The Corner


Trump’s Wee-Hours Rant Was a Legal Blunder, Too

President Trump leaves after speaking in the East Room of the White House in Washington, D.C., November 4, 2020. (Carlos Barria/Reuters)

I have a new column up on the homepage, which is a primer on the Pennsylvania election-law case. Toward the end, I addressed President Trump’s ill-advised remarks last night, in which he appeared to declare victory prematurely (“Frankly, we did win this election”), and to claim that the election was a “fraud on the American public,” over which he’d be sending his lawyers to the Supreme Court in order to stop any more “voting.”

As I explain in the column, additional voting is not being permitted, at least officially. The main issue is counting — i.e., for how many additional days late-arriving ballots may be tabulated? Still, Trump legitimately fears that the procedures put in place by Pennsylvania’s supreme court will, as a practical matter, enable illegitimate voting. I assume that’s what he meant by asking the Supreme Court to stop the “voting”; I think what he meant was to stop the post-Election Day counting, which was not permitted under state law before the Court ordered it, and which, as authorized by the court, invites fraudulent voting (because non-postmarked or illegibly postmarked ballots are supposed to be treated as if they were submitted on or before November 3, even if, in reality, they were not).

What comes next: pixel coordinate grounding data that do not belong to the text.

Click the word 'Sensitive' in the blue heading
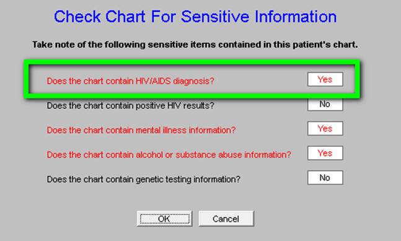Viewport: 401px width, 241px height. (x=215, y=17)
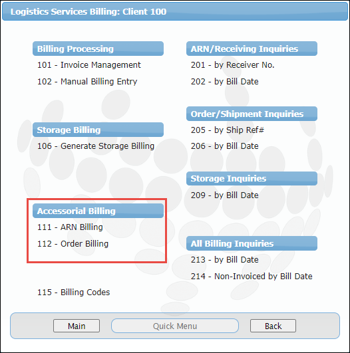Screen dimensions: 350x353
Task: Select 206 - by Bill Date
Action: click(x=224, y=146)
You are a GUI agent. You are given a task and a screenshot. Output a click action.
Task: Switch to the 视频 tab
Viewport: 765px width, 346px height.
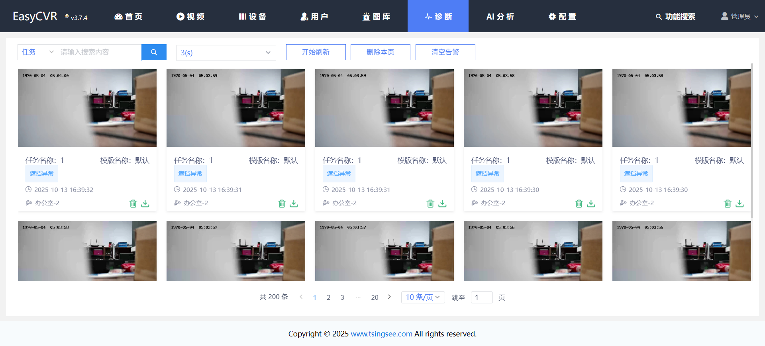pos(190,16)
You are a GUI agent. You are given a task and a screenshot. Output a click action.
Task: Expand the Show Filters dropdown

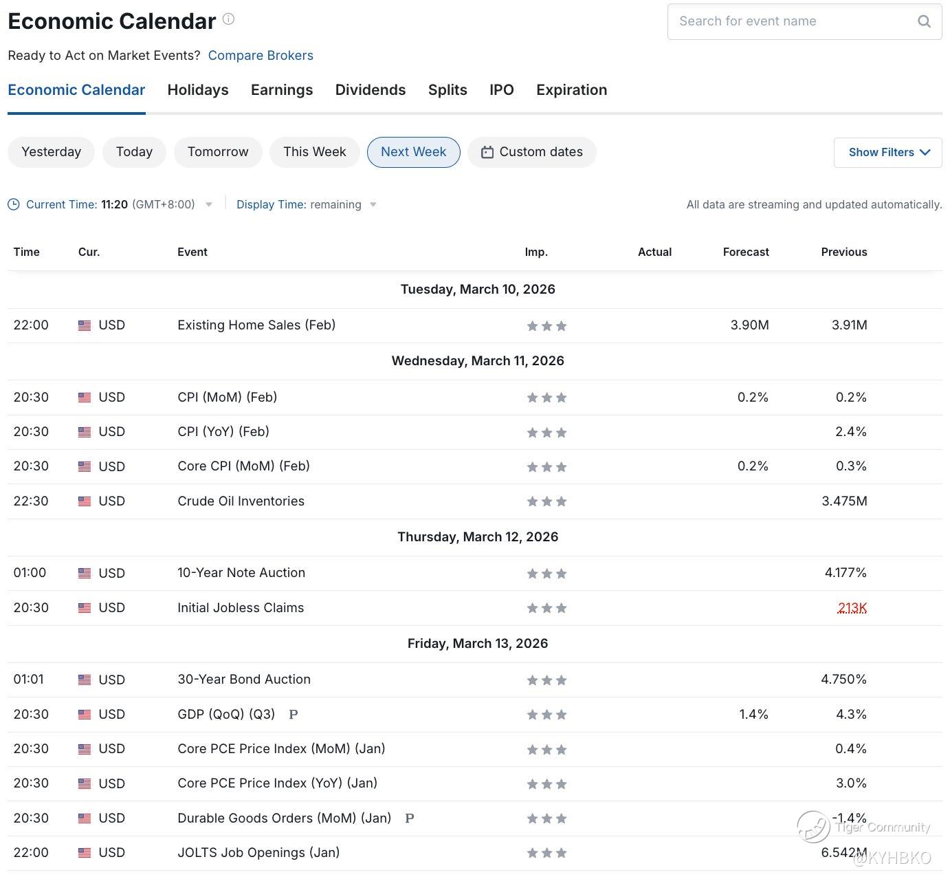pyautogui.click(x=888, y=153)
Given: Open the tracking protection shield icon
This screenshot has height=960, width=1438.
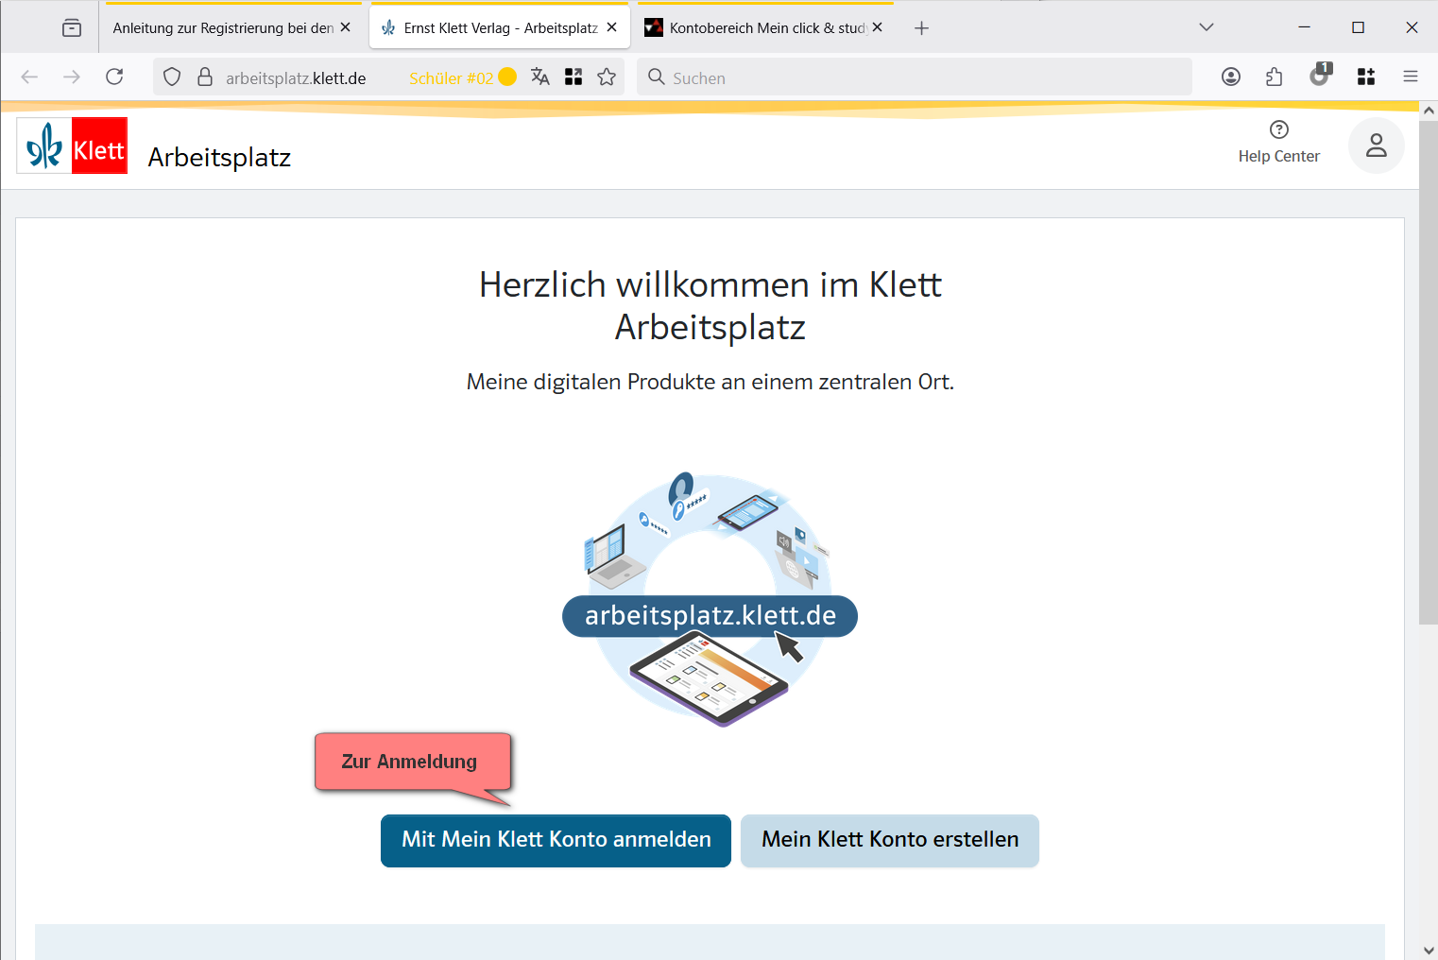Looking at the screenshot, I should [172, 77].
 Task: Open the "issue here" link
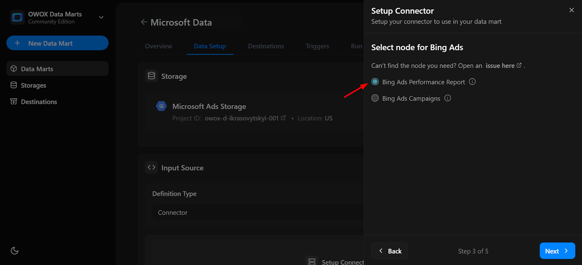(x=500, y=66)
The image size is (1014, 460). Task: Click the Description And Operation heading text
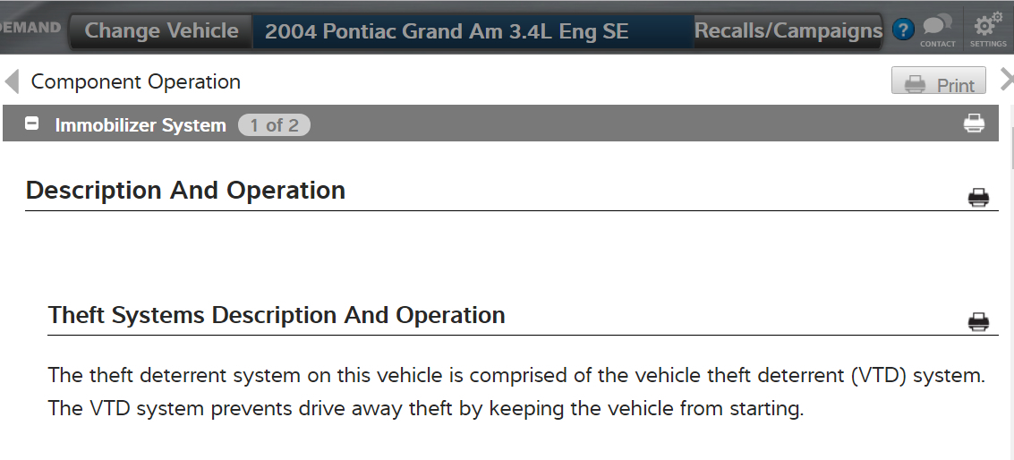click(185, 191)
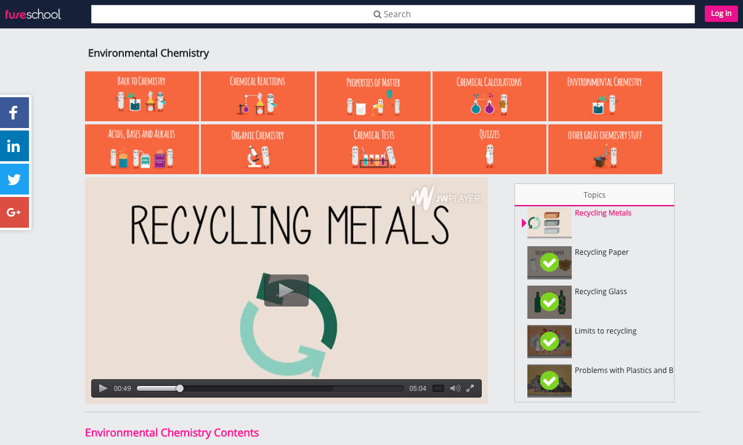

I am excerpting below what I wrote at the end of the column, which deals with why Trump’s comments were self-defeating from a legal standpoint:

[A] fundamental point needs to be made. . . . [T]he Supreme Court is different from other courts in that it does not have to take cases. For the most part, it is the master of its own docket. The history of the Pennsylvania election-law case elucidates that a faction of the Court, led by the chief justice, does not want anything to do with this case because it would unavoidably thrust the Court into our very divisive electoral politics. I have argued that it would have been much better for the Court to have taken the case weeks ago, when it would properly have been understood as clarifying the election rules, rather than risk having to make a ruling post-election, when many would portray [the Court] — unfairly but inevitably — as deciding the winner of the presidency. Nevertheless, several of the justices would clearly prefer to avoid election-law cases if at all possible.

I mention this because President Trump did himself no favors with his rash 2:30 a.m. statement that he believes he has won the election and that, if it is denied him, there must have been fraud. I won’t belabor the points ably made by others that these remarks were irresponsible and undermine a process the president should be trying to legitimize, for the country’s sake and his own. My narrower point is that, from a legal standpoint, the statement was a blunder.

Again, in the weeks before yesterday, the Court had made it abundantly clear that it wants no part of this case. Now, Trump has made matters thermonuclear by alleging fraud, even though none has been proved (for now, we just have an increased possibility of fraud). Since the Supreme Court does not have to take the case, the president’s remarks have strengthened the hand of Roberts and other justices who appear to be arguing that the Court should let things play out for a few weeks more and maybe the election will resolve itself without the Court’s intervention.

As noted above, if the Court does not agree to expedited consideration of the Pennsylvania case, the Democrats’ response to the Republican petition for certiorari review would not be due until November 25. That gives Chief Justice Roberts an opening to say that, for now, the Court need be in no hurry. The justices could wait and see how the Pennsylvania ballot count goes. If the state authorities announce a result, and it appears that the late-arriving ballots would not change the result, the Court could just decline to hear the case.

In any event, the political part of the election is at an end. The president can do no more at this point to persuade voters. If we are headed into a litigation phase, he should leave public statements to his very capable lawyers. This is not a situation where he or the country will be well served by his penchant to wing it in an incendiary way.